Last week, government officials announced that ten South Korean petrochemical companies agreed to cut their naphtha-cracking capacity by 2.7 to 3.7 million metric tons annually, equivalent to roughly 25% of the nation’s total capacity. This includes the upcoming Shaheen project, set to launch next year. The companies are required to submit detailed plans by the end of 2025, according to the industry ministry.
SK Innovation, through its subsidiary SK Geo Centric, which operates a 660,000-ton-per-year cracker in Ulsan, is exploring options, including potentially closing a facility. An SK Innovation spokesperson stated: “The company is considering various options including the possible closure of a cracker.”

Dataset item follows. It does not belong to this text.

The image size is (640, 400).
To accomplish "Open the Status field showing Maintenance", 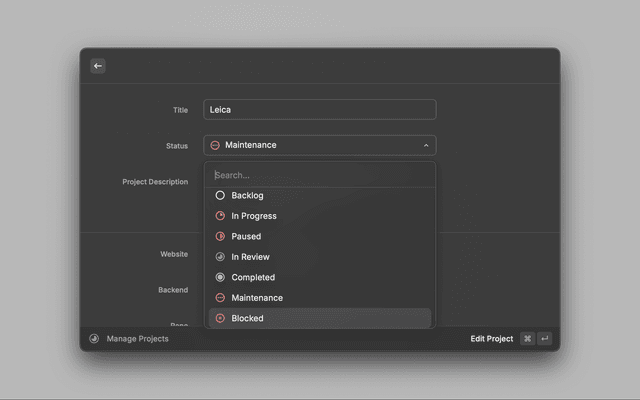I will coord(319,146).
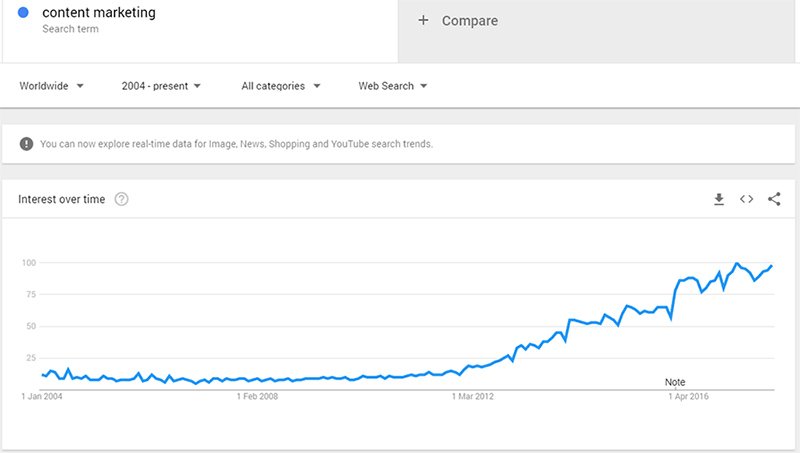Edit the content marketing search term
Image resolution: width=800 pixels, height=453 pixels.
(x=99, y=12)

Yeochun NCC Co (YNCC), a joint venture between DL Chemical and Hanwha Solutions and the country’s third-largest ethylene producer, may face closures of one or two of its three crackers. Analysts from Citi, led by Oscar Yee, noted: “We see YNCC as the least competitive due to weak financials and (a lack of) integration.” YNCC’s debt-to-equity ratio reached 249% by mid-2025, and its No. 3 cracker was shut down in August, with another unit potentially facing permanent closure.
A DL Chemical spokesperson said: “The industry should participate in (the) restructuring, making sure there’s no free rider.” Hanwha Solutions is also reviewing options and plans to submit its strategy to the government soon. Meanwhile, trade sources indicate HD Hyundai is considering acquiring Lotte Chemical’s naphtha cracker or merging their operations. Lotte, the second-largest ethylene producer in South Korea, declined to comment, while HD Hyundai stated no decisions have been finalized.

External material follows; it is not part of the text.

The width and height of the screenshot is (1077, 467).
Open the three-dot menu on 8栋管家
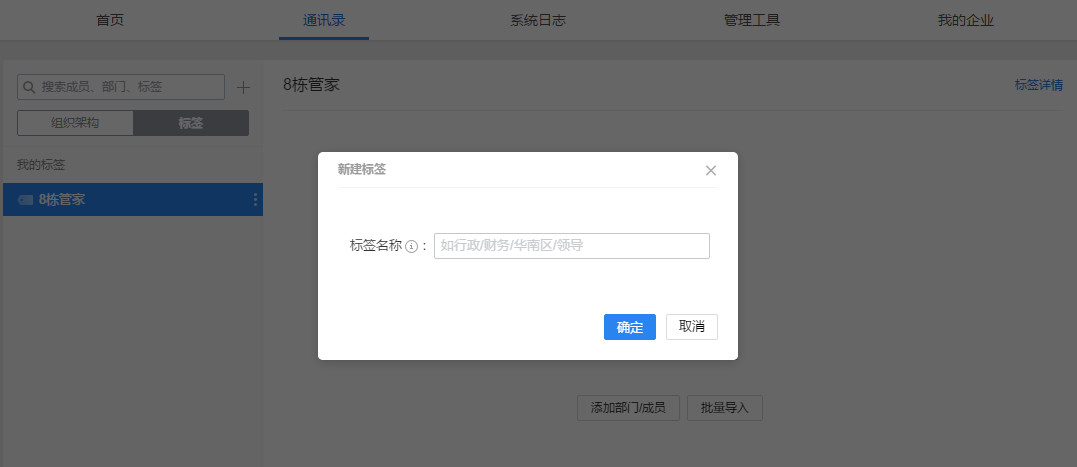point(255,200)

The restructuring is expected to reduce demand for naphtha, which accounts for 82% of South Korea’s ethylene production, more significantly than for liquefied petroleum gas. Importing U.S. ethane for ethylene production is an option but would require new infrastructure, according to Catherine Tan, Wood Mackenzie’s head of base chemicals. She added that some companies might opt to mothball smaller, less efficient units instead of investing in maintenance.
The Shaheen project, led by S-Oil and Saudi Aramco, will add 1.8 million tons per year of ethylene capacity in 2026, potentially offsetting some benefits of the capacity cuts. Analysts from FGE, including Armaan Ashraf, estimate the restructuring process will take 12 to 18 months. He noted: “This wouldn’t save the market by any means, but it would help chip away at overcapacity alongside consolidation by other players such as Europe, Japan and potentially China’s next 5-year plan.”